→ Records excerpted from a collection
<<<<

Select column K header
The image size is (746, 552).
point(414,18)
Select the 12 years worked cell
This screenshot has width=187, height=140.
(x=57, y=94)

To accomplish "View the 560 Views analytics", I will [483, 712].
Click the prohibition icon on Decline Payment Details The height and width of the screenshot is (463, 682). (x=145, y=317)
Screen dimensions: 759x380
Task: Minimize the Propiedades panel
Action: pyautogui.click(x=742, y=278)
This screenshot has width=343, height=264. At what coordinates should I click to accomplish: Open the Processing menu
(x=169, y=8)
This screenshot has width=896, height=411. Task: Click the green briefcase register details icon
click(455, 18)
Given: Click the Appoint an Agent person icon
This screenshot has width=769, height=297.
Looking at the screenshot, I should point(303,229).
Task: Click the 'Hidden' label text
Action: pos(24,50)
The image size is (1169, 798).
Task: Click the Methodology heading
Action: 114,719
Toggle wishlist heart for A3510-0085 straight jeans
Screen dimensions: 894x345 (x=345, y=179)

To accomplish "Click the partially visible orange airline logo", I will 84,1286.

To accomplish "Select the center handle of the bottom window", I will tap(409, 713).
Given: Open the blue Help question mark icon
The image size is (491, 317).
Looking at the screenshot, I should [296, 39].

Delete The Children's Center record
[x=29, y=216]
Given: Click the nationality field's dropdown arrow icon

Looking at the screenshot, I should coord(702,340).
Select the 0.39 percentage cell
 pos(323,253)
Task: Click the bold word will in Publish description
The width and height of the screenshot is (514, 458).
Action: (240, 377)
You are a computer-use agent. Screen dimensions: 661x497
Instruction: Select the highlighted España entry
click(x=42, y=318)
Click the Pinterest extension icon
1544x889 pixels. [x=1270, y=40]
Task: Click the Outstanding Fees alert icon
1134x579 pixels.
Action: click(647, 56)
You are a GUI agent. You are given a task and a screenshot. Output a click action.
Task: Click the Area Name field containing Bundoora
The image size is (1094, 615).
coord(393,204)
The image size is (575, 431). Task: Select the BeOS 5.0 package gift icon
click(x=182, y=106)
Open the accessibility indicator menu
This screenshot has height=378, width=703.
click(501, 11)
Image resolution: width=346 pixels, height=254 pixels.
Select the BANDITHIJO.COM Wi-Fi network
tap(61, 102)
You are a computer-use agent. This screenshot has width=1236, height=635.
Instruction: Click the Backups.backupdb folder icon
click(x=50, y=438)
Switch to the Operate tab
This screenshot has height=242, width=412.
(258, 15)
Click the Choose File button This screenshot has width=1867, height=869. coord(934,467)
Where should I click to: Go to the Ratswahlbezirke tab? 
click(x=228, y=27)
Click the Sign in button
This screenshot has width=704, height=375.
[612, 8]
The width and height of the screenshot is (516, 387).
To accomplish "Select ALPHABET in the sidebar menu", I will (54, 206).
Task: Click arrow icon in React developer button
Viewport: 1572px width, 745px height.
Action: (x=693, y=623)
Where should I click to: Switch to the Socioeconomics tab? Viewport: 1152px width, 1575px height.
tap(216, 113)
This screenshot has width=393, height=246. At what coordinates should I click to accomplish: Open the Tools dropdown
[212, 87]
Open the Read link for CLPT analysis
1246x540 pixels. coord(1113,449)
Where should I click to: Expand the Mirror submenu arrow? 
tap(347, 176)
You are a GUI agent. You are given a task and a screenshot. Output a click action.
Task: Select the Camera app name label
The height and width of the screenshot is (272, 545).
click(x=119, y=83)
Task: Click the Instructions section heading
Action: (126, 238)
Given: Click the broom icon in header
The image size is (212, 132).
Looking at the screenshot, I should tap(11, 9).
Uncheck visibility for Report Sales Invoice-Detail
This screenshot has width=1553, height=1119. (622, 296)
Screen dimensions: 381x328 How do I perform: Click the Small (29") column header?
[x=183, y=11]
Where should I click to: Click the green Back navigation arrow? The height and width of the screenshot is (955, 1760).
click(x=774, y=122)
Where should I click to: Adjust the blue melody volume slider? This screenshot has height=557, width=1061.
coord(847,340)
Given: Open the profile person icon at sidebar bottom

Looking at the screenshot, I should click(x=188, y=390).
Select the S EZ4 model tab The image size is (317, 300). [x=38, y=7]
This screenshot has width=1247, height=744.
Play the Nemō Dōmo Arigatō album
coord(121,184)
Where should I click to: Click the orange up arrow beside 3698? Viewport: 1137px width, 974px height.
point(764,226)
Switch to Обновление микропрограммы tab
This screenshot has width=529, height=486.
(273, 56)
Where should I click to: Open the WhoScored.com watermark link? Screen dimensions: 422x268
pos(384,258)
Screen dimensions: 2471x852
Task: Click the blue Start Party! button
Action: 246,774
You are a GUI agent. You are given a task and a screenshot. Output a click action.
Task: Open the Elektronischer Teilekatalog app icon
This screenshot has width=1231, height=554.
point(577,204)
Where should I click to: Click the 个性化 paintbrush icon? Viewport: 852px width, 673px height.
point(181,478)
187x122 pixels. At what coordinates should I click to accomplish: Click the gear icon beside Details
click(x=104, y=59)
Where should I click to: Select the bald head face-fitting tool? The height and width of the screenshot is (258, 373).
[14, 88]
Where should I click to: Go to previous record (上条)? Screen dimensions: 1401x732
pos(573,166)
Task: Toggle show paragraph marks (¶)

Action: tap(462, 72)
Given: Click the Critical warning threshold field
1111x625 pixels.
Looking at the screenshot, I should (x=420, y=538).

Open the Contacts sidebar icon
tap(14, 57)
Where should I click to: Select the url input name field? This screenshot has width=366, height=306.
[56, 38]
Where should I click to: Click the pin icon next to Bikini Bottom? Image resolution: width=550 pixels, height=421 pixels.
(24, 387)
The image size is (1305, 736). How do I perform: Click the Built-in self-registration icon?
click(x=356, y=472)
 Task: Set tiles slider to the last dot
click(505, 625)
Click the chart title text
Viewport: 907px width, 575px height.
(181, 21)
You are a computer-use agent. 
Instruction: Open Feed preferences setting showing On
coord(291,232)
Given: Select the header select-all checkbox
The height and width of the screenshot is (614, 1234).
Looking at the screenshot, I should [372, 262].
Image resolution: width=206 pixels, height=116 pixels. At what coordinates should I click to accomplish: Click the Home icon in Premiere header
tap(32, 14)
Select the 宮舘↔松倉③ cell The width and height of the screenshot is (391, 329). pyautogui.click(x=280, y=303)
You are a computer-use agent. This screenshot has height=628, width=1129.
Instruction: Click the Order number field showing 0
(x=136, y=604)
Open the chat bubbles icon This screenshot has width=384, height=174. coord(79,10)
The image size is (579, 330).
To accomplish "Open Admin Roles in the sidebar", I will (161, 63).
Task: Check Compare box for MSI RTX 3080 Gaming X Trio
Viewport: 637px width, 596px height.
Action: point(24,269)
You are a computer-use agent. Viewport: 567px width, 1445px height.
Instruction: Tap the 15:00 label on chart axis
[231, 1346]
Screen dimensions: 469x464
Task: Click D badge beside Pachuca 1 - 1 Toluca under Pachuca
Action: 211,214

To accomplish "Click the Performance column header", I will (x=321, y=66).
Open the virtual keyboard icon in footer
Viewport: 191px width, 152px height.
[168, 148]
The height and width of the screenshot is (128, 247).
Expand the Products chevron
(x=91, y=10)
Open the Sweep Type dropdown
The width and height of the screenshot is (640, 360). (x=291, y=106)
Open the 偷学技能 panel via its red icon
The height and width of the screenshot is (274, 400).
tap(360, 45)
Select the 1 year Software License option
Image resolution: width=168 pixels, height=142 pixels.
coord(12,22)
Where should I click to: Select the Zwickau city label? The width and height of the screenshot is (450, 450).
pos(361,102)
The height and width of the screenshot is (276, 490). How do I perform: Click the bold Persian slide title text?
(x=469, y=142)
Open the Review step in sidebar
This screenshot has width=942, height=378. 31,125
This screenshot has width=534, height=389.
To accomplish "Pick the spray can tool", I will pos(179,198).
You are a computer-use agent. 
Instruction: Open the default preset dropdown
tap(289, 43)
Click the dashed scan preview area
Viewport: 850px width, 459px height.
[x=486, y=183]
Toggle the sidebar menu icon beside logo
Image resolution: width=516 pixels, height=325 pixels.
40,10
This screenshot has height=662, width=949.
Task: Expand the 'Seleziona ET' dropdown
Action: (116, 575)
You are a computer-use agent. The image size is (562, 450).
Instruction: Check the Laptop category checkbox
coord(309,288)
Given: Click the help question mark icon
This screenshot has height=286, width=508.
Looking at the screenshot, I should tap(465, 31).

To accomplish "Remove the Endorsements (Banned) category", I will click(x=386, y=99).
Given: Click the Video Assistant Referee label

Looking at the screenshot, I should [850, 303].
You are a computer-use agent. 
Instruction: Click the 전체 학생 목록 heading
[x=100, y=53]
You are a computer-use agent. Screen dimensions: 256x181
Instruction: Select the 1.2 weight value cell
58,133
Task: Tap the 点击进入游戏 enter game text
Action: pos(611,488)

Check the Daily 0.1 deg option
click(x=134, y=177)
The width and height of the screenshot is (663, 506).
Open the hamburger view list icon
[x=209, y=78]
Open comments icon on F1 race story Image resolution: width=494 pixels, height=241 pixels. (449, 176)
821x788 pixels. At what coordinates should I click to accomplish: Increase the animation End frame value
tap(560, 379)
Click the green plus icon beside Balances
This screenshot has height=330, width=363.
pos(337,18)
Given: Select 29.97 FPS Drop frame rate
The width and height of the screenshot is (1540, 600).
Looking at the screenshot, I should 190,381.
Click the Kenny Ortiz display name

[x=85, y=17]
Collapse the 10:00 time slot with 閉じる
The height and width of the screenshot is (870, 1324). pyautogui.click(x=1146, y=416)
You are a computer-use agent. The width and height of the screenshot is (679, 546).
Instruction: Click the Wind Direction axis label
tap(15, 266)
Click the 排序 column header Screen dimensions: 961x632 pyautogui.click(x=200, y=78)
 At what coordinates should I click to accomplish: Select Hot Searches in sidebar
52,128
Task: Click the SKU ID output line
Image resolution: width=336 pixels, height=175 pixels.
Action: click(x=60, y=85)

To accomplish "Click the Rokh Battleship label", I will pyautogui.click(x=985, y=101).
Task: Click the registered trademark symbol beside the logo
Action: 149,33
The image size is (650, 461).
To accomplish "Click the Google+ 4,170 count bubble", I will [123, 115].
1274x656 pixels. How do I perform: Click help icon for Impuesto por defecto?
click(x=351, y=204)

>>>>

→ The task
Determine how many lines of the data above hold the word "question". Output that number only.

→ Task output
2